The snap election might have proved disappointing for the Tories, but the bid for a progressive government did not win either.

On this day a year ago we hoped for the best and feared the worst.

At 10pm every progressive heart started to race with joy: against all the odds the Tories had not just been denied the big majority they believed was theirs by right; they had lost seats. For a moment it looked like a Progressive Alliance government was on the cards.

It was the culmination of a campaign across the country that saw candidates, local parties, activists, campaigners and voters work together for a greater good. In seats such as Bury North, Bristol North West and Twickenham the odds were upset by people working together across party lines.

There were 42 alliances drafted across Britain, where one or more parties stood down to give the largest progressive party locally a boost. Plus plenty of ‘soft alliances’ too, where candidates did not stand down, but some agreement about joint messaging or not-campaigning was reached. And with the help of the Vote Smart website, tactical voting was facilitated in 211 constituencies. You can read the full story in Barry Langford’s captivating book All Together Now.

But it wasn’t to be. Despite the efforts of so many progressives, we ended up being ruled by a regressive alliance of Tories and the DUP.

That said, the losses felt by the Conservative Party were often brought by places where the Progressive Alliance was active. In total, it added to nine gains and 15 holds. Only two seats fought by a Progressive Alliance were lost. And 60 of the seats won by the Tories certainly felt a pinch, as the progressive vote was larger than the combined Tory-Ukip one.

So the Progressive Alliance helped stop things getting a lot worse.

Along with their parliamentary majority, the Tories lost their bid to take us back to the previous century. The grammar schools, fox hunting and redoubled austerity their manifesto boasted about, all got quietly shelved as the new political reality set in.

This we can be proud of, as it was the success of progressive campaigners across the country that saved the UK from a 1980s-style Tory bonanza.

And yes, much of it is down to the Labour Party and the work of Momentum. But it was the work of the Progressive Alliance too, that kept the Tories in check and held out the hope of a different kind of politics.

And while Labour was the big beneficiary of the spirit of progressive collaboration, nationally they could not find it in themselves to say thank you to the Greens, Liberal Democrats and others, who backed their candidates in key seats. Sadness at this is amplified by what could have been.

Because things could and should have been much better. In more than 60 constituencies which elected a Tory MP, more people voted for progressive parties than for the regressive tandem of Conservatives and UKIP. If Labour had given just the slightest support to the idea of a Progressive Alliance – as Michael Freedman argues on LabourList – then Jeremy Corbyn would now be Prime Minister.

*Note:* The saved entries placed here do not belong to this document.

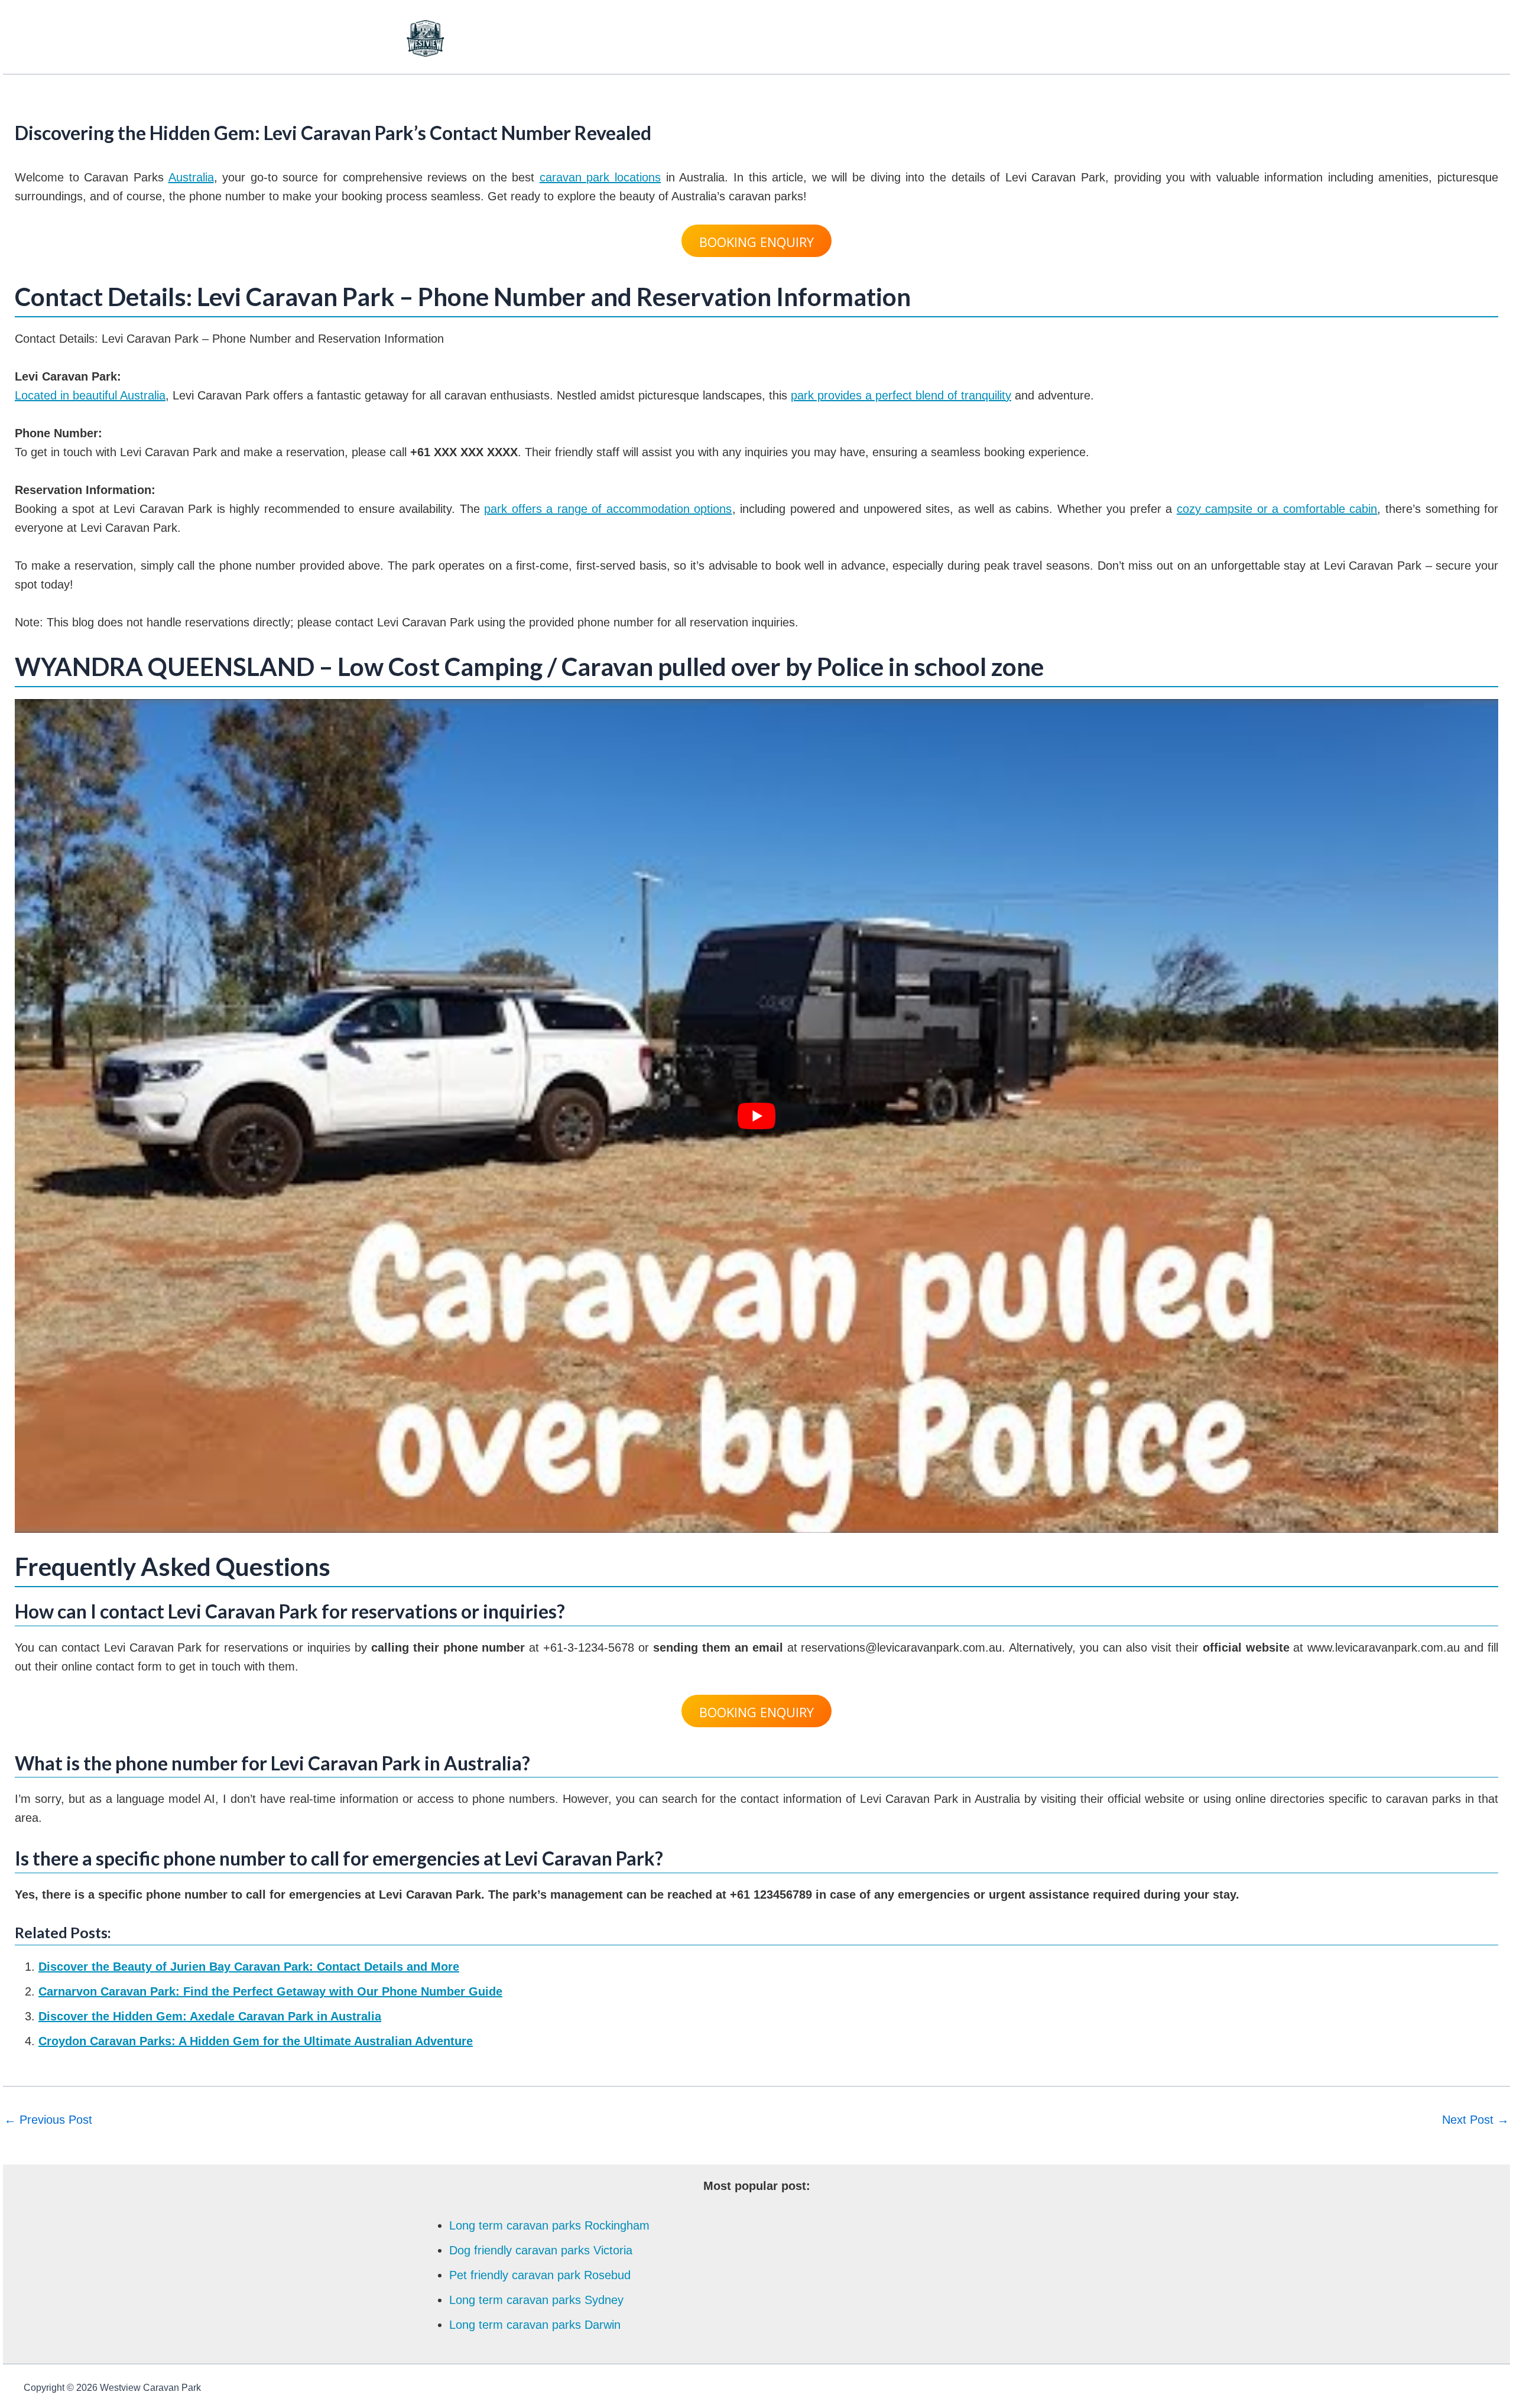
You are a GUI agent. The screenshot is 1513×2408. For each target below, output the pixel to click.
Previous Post (48, 2120)
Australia (191, 177)
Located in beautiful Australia (90, 395)
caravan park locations (600, 177)
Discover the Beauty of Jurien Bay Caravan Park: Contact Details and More (248, 1966)
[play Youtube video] (756, 1116)
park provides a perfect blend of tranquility (901, 395)
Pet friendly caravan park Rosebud (540, 2275)
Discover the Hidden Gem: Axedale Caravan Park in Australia (209, 2016)
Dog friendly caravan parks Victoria (540, 2250)
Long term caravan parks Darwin (535, 2324)
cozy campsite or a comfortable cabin (1277, 508)
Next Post (1475, 2120)
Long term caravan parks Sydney (536, 2299)
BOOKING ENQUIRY (756, 242)
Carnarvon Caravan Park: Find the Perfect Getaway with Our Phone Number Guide (270, 1991)
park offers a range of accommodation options (608, 508)
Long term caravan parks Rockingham (549, 2225)
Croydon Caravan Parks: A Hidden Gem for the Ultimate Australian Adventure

A Progressive Alliance government would have given the past year a totally different outlook.

Just think about how a progressive government would have responded to the Windrush scandal. What it would have done to strengthen the NHS and improve our railways. How its Brexit approach would have turned the hardest of Tory Brexiteers into shouty spectators. And how Trump wouldn’t be made to feel particularly welcome anywhere near Downing Street.

Despite everything, the next election is not in the bag – for Labour or for a progressive majority. However weak and shambolic their rule, the Tories are still leading in the polls. And Brexit, if it happens, will change everything. The need for a Progressive Alliance, not just to win elections, but to build a new transformative politics, simply won’t go away.

Compass members have made Progressive Alliances possible in many places, and you have made invaluable contributions to its success, one year ago today.

Our mission continues, and with the Common Platform we are building an alliance of people, movements and ideas for a Good Society.